Stored items from a collection
• • • •

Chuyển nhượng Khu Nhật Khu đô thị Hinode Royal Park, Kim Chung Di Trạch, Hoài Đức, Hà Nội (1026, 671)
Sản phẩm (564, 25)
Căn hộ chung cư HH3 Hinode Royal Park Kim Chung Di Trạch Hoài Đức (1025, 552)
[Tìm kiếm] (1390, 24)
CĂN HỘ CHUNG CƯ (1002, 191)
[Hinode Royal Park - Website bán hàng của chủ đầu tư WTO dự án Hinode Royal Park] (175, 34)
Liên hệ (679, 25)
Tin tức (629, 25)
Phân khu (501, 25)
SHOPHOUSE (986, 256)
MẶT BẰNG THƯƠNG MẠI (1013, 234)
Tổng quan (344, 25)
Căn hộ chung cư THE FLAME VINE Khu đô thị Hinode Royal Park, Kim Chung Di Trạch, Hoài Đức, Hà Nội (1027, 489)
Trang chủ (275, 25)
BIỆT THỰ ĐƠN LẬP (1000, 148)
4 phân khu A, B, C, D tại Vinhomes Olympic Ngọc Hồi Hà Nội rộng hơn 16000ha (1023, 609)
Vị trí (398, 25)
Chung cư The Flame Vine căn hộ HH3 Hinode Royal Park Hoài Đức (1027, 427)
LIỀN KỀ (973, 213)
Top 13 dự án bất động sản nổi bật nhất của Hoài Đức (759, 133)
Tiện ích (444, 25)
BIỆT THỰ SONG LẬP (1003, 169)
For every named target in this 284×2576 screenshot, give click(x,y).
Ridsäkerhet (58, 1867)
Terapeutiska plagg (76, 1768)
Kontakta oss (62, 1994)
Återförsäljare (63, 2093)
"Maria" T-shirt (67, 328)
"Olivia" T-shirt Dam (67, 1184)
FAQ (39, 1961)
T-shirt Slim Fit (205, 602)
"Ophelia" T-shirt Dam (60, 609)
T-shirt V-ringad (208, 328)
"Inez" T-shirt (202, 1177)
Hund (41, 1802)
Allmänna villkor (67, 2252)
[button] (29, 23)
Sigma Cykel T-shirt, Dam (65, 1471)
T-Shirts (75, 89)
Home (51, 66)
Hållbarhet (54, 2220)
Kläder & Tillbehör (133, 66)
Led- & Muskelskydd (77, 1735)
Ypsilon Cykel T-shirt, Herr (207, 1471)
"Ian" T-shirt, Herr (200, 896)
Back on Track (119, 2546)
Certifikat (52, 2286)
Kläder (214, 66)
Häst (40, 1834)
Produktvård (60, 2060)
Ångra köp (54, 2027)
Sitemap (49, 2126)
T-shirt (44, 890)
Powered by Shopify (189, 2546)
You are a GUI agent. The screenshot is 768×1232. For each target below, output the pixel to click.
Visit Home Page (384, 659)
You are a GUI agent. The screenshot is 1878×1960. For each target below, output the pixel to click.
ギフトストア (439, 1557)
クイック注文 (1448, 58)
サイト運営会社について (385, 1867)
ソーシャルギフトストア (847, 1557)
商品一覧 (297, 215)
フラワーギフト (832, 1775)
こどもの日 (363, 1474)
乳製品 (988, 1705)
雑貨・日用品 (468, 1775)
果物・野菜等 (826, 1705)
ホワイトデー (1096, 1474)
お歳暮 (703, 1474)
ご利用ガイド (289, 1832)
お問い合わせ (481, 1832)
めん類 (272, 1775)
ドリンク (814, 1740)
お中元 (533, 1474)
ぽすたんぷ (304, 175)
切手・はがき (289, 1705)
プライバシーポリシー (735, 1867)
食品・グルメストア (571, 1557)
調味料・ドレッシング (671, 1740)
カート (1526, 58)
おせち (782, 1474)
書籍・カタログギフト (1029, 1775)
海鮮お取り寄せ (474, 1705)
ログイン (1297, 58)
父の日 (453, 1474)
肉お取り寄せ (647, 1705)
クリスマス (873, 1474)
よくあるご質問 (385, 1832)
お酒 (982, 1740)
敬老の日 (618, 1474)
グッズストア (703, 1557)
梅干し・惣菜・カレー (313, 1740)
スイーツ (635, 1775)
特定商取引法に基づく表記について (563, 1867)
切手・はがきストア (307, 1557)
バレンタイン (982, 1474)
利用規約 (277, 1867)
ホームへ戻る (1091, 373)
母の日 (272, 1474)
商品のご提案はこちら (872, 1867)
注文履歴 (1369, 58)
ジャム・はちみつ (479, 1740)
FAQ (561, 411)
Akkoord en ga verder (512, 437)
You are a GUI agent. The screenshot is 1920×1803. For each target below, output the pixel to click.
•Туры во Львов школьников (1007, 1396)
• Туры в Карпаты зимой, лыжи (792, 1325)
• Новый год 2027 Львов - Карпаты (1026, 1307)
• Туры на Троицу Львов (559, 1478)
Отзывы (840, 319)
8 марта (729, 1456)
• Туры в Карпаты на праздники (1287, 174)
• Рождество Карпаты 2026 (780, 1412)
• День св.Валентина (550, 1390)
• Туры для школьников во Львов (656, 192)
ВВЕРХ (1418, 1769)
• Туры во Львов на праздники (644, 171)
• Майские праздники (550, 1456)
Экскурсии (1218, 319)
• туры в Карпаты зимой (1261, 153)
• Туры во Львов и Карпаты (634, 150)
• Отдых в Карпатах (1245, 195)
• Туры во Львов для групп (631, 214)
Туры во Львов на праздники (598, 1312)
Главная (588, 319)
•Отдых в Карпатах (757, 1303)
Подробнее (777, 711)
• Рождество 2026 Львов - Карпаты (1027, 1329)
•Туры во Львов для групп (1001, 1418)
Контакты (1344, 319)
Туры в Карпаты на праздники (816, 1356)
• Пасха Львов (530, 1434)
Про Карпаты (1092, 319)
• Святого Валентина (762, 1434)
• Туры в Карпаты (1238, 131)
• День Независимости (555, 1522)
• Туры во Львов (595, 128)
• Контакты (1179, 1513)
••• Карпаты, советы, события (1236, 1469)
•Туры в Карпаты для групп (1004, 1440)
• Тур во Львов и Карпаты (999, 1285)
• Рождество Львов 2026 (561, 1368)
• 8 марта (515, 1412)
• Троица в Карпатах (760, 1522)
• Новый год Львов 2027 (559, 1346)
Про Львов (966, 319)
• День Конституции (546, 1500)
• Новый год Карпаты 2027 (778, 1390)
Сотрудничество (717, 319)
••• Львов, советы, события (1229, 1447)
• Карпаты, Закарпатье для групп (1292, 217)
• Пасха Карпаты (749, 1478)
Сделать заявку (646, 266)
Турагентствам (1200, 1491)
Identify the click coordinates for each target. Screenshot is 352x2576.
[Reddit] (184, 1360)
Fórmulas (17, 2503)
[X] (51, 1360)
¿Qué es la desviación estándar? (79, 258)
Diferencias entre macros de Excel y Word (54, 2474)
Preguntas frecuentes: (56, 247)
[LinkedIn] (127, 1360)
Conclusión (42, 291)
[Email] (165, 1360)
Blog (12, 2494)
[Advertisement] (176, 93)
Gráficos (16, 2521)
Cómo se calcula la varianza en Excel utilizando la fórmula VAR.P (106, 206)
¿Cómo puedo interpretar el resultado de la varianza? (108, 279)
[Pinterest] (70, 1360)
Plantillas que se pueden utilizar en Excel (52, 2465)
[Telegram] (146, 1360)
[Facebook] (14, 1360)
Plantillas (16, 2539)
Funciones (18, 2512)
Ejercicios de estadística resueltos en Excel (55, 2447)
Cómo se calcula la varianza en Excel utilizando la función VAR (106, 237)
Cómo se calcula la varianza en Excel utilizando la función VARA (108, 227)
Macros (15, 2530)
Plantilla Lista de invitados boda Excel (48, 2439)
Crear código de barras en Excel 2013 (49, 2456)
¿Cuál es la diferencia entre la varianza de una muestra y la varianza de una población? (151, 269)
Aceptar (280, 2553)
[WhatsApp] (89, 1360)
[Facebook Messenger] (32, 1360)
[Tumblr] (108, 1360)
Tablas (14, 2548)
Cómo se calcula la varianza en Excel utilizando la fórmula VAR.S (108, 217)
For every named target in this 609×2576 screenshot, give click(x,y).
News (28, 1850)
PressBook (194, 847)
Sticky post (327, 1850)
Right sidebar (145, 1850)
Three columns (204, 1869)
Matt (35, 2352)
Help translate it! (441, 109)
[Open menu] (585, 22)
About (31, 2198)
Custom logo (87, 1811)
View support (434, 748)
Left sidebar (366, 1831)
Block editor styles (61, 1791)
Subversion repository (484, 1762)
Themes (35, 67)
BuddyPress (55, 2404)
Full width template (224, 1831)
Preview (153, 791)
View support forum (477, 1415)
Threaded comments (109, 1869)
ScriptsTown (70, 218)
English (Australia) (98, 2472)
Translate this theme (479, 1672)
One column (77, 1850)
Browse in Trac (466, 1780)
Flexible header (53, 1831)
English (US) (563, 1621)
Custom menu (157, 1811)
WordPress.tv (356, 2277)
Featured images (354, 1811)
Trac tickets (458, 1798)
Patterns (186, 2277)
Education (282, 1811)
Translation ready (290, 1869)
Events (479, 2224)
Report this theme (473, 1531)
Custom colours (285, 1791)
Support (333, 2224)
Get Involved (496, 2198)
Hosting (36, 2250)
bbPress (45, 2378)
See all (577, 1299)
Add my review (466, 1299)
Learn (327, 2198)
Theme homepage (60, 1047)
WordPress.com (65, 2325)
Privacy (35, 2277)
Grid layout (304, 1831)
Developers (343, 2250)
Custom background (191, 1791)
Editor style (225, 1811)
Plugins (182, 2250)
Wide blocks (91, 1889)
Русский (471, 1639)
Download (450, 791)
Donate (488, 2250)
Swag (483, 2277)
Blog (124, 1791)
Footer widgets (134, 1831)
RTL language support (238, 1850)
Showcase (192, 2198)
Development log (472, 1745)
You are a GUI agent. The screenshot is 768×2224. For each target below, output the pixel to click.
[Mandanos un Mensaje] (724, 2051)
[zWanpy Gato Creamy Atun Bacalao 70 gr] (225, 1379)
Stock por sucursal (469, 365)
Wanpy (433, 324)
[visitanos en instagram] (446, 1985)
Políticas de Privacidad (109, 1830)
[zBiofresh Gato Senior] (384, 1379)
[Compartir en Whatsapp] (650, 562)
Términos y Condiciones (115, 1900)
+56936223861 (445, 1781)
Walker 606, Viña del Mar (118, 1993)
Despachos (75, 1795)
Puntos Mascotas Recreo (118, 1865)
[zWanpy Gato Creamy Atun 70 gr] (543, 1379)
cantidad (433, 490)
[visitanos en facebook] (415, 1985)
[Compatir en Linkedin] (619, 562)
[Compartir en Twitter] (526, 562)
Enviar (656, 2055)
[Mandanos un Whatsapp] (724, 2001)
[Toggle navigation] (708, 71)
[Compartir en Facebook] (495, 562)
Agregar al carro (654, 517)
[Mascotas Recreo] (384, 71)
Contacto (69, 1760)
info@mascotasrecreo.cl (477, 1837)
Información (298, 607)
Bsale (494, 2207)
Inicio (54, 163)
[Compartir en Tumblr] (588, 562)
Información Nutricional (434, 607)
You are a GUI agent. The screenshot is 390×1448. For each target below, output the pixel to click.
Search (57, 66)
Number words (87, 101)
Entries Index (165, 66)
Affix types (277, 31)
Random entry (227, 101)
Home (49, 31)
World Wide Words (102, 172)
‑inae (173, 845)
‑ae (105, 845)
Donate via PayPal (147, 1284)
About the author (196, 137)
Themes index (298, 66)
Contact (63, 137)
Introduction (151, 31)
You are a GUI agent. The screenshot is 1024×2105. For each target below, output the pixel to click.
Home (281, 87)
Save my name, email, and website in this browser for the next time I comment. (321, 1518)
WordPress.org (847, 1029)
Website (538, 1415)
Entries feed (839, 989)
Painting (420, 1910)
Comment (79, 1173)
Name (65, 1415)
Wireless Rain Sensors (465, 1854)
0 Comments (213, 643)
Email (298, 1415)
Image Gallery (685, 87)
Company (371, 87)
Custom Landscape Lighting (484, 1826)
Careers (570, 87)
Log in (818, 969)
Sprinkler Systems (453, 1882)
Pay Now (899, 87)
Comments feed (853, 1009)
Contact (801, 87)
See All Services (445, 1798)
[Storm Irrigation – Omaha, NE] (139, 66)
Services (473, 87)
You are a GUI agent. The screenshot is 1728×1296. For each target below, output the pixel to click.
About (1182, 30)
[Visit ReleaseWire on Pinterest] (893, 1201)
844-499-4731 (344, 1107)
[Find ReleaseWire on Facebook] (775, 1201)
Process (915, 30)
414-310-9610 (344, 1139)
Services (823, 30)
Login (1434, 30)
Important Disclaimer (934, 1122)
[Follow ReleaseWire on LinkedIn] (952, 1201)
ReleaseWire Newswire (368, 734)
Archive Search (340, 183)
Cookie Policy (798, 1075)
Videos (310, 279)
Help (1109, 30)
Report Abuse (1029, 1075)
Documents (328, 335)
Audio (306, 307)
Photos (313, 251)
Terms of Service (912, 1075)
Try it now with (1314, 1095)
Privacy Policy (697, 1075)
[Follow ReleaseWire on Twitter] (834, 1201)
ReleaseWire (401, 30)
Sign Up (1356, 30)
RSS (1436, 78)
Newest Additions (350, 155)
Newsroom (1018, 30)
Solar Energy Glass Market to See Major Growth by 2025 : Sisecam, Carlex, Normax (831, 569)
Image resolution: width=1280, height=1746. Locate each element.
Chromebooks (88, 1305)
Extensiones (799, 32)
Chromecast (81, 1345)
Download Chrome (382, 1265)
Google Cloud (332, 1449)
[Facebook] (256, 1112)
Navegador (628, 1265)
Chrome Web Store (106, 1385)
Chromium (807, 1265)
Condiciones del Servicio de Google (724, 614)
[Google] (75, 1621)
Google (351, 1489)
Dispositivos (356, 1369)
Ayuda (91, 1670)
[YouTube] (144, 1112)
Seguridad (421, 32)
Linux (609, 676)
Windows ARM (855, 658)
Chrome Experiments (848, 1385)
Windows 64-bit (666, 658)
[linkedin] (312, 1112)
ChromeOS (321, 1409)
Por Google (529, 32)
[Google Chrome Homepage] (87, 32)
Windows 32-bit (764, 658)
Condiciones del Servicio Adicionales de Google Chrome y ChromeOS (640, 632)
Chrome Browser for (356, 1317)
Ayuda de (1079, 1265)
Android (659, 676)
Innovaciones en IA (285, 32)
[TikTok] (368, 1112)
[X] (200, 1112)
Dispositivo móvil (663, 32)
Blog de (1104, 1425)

• • • •

Starting at the line above that contains "[visitanos en instagram] (446, 1985)", repeat each line exactly up to and including the line that contains "Contacto (69, 1760)", and stop there.

[visitanos en instagram] (446, 1985)
Políticas de Privacidad (109, 1830)
[zBiofresh Gato Senior] (384, 1379)
[Compartir en Whatsapp] (650, 562)
Términos y Condiciones (115, 1900)
+56936223861 (445, 1781)
Walker 606, Viña del Mar (118, 1993)
Despachos (75, 1795)
Puntos Mascotas Recreo (118, 1865)
[zWanpy Gato Creamy Atun 70 gr] (543, 1379)
cantidad (433, 490)
[visitanos en facebook] (415, 1985)
[Compatir en Linkedin] (619, 562)
[Compartir en Twitter] (526, 562)
Enviar (656, 2055)
[Mandanos un Whatsapp] (724, 2001)
[Toggle navigation] (708, 71)
[Compartir en Facebook] (495, 562)
Agregar al carro (654, 517)
[Mascotas Recreo] (384, 71)
Contacto (69, 1760)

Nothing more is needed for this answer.